GILDÁSIO E MIGUILIM
Miguilim existe, ele é sobrinho de Dona Carmosina, viúva do “véi” Gildásio, pai de Gilim. Em Minas Gerais, as coisas funcionam desse jeito: quase todo Geraldo, é chamado de Gera, Gê ou Gezim. O mesmo aconteceu com Miguilim, filho do velho Miguel e primo carnal de Gilim. Quando era pequeno, Gilim era chamado deste modo, depois cresceu e passou a atender pela alcunha de Gil. Mas é a mesma pessoa: Gilim de seu Gildásio é o mesmo Gil, o bebum de São João da Lagoa.
Até os 18 anos, Gilim não tinha cheirado a boca de uma garrafa, mas quando se uliou com Miguilim, os dois viraram um pau de cana só. Isso foi no tempo em que São João da Lagoa, ainda era um distrito conhecido como Pitinha. Coisa de 10 anos atrás, considerando-se que já estamos em 2006 da Era Cristã.
Viúva há mais de 15 anos, Dona Carmosina ganhava o sustento da família, lavando e passando roupas para os mais abastados moradores do antigo povoado Pitinha, que, emancipado, tornara-se São João da Lagoa, uma promissora cidade do Norte de Minas.
Camosina nunca quis outro homem dentro de casa. “Homem dá trabalho demais”, dizia ela. Custara-lhe muito criar o filho sozinha, até tornar-se adulto, beirando os trinta janeiros...

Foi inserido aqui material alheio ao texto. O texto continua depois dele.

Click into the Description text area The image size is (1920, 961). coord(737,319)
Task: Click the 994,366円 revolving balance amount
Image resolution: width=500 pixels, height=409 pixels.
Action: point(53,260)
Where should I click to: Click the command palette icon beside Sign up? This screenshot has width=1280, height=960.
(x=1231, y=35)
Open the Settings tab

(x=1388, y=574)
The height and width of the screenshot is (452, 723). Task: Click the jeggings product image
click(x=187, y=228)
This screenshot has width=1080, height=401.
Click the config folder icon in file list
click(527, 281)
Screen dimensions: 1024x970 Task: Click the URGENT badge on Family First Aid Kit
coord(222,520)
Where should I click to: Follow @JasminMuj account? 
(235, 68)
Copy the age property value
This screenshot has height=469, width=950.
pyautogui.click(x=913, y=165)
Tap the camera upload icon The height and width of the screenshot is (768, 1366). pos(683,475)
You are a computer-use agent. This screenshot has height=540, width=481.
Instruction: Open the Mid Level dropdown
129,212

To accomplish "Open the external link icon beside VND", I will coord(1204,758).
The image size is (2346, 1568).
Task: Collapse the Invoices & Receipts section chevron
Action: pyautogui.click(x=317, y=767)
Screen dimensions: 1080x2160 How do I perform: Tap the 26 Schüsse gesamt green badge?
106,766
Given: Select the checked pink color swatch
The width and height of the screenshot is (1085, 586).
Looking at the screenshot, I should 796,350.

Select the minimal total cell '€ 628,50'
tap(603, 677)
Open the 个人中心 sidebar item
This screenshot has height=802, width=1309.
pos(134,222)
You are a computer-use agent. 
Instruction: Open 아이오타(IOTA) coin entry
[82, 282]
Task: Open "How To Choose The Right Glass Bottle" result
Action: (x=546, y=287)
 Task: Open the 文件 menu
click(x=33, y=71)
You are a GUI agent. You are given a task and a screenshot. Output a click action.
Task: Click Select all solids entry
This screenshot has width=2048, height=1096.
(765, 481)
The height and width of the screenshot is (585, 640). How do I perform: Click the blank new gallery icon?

Era exatamente no dia de descanso da mãe, que Gildásio lhe dava mais trabalho: meses e anos a fio, o único filho que lhe deixara o falecido marido, trazia amigos para comer e beber de graça em casa. “Filho criado, trabalho dobrado”, pensava ela lá com seus botões...
Sem nada reclamar, a mãe suportava os desmandos do filho, para ela, aquele menino tinha sido a grande herança que recebera. “Menino bom aquele seu, ainda haverá de ser gente na vida...”
Nas primeiras horas de um domingo comum, Carmosina cuidava dos afazeres. Precisava apressar-se, logo os amigos de Gildásio chegariam de mãos vazias e voltariam no final da tarde, de barriga cheia.
Aquele dia, parecia comum como tantos que se repetiam ao longo dos anos, mas não foi! O menino agora, já homem feito, teve um lampejo: “Nem relógio trabalha de graça...quem quiser comer e beber, vai ter que pagar.”
Os primeiros chegados entreolharam-se. Estavam diante de novo cenário: Numa mesa arrumada na pequena varanda, pratos e copos vazios esperavam os convivas, mas nada lhes era servido: nem bebida, nem tira-gosto.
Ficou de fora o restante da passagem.